==== Exercise material

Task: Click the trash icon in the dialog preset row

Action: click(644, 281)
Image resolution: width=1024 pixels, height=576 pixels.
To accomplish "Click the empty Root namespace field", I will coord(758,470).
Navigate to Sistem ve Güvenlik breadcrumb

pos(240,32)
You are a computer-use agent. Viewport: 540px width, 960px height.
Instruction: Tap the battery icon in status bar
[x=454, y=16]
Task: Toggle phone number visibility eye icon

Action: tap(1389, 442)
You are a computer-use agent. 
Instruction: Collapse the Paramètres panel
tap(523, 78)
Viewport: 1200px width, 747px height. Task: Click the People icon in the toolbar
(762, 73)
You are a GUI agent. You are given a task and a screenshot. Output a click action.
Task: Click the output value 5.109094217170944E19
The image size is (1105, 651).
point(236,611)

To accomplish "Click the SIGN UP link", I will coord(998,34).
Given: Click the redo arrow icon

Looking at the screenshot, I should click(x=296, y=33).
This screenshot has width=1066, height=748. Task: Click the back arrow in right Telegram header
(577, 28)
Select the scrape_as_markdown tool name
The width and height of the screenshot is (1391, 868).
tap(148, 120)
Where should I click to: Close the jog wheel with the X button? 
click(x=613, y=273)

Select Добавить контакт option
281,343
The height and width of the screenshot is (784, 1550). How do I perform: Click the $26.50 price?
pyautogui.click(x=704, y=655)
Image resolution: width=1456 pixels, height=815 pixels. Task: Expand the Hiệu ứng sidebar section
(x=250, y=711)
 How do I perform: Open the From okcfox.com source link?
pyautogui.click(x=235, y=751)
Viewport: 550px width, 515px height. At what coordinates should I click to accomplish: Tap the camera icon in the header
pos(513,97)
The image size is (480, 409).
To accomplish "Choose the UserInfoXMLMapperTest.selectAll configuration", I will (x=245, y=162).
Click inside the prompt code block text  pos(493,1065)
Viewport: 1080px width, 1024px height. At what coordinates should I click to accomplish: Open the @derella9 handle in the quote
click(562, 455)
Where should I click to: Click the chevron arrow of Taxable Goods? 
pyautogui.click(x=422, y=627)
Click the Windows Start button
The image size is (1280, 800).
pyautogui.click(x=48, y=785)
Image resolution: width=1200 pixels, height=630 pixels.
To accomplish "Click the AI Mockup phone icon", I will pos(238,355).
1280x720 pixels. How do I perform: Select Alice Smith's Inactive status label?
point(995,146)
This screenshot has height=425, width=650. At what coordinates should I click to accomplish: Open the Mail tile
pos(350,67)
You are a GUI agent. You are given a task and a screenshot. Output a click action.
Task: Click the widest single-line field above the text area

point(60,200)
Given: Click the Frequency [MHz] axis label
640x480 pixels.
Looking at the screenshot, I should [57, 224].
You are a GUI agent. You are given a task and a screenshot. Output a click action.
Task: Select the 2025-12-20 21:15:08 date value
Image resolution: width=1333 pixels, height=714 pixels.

========

What is required >>
Look over the records above and filter for each line with the word "value".

Answer to this task >>
Task: Click the output value 5.109094217170944E19
Task: Select the 2025-12-20 21:15:08 date value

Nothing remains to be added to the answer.